Happily, a unanimous Supreme Court agrees, and has now firmly rejected the idea that UK courts may find a breach of Convention rights if the Strasbourg Court would not, which includes cases that fall within the margin of appreciation.
In its Wednesday judgment, the Supreme Court disapproves the 2008 judgment that began this line of reasoning, as well as one of the most high-profile subsequent cases. Lord Reed, giving judgment for the court, rather understates the extent to which his colleagues had been willing to go beyond Strasbourg, but his judgment firmly restates the understanding of the 1998 Act for which Policy Exchange’s Judicial Power Project has argued now for many years.
The interesting question is what happens next.
The Government’s proposal for a new Bill of Rights envisages section 2 of the 1998 Act being repealed, which might mean that the position Lord Reed has so recently affirmed may soon be set aside by legislation. Much turns on how any new Bill of Rights directs judges to interpret rights.
Without clear legislative direction, Parliament may risk inviting, or at least permitting, UK judges to go beyond Strasbourg and to create an additional layer of judge-made human rights law, at much cost to the rule of law and parliamentary democracy.
The second judgment handed down on Wednesday, Re McQuillan, addresses a narrow but very important point, which is whether and to what extent the Act applies retrospectively to events (including deaths) that took place before it came into force. This has been particularly important in the context of legacy cases arising out of the Northern Ireland Troubles.
After some initial confusion, by 2004 UK courts had concluded that the Act was not intended to apply retrospectively. Alas, this position was abandoned by a Supreme Court majority in 2011, which took a deeply confused Strasbourg judgment to require it to extend the Act’s application back in time.

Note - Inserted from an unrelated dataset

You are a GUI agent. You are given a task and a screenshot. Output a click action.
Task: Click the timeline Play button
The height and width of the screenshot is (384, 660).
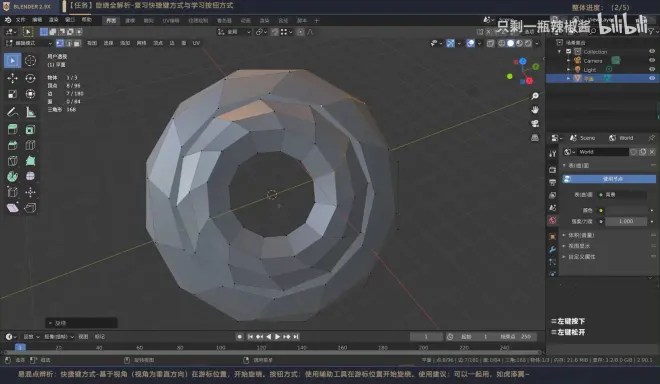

Neither the temporal nor the territorial scope of the Human Rights Act should be settled by following the Strasbourg Court’s understanding of the scope of the ECHR. The question is what Parliament intended the Act’s scope to be. Again, Policy Exchange’s Judicial Power Project has been making this point, in submissions to Parliament and other papers, for many years. The Independent Human Rights Act Review seemed to see the problem and yet held back from recommending legislative action in response.
To its credit, the Supreme Court has now attempted to fix the problem, in relation to temporal scope (territorial scope was not in issue), with its latest judgment sharply limiting the extent to which the Act has retrospective effect.
The judgment is an important advance on the law as it stood until Wednesday, but remains somewhat confused insofar as it does not quite uphold Parliament’s decision in 1998 that the Act should not have retrospective effect. In forthcoming legislation on legacy cases or in a new Bill of Rights, if such is enacted, Parliament should go further and make quite clear that the Human Rights Act (or Bill of Rights) is not to have retrospective effect before October 2000.
The Supreme Court’s latest two judgments are a major step forward, correcting some of the excesses and misunderstandings of previous case law. In deliberating about how to revise or replace, or even whether to repeal without replacing, the 1998 Act, Government and Parliament will need to pay careful attention to these two judgments, as well as to the fluctuating, uncertain case law that has needed correction.
Parliament should consider legislating to secure the understanding the Court has now reached, and to prevent future courts abandoning it, and should take care, in making other changes to human rights law, not to lose what has only now been regained.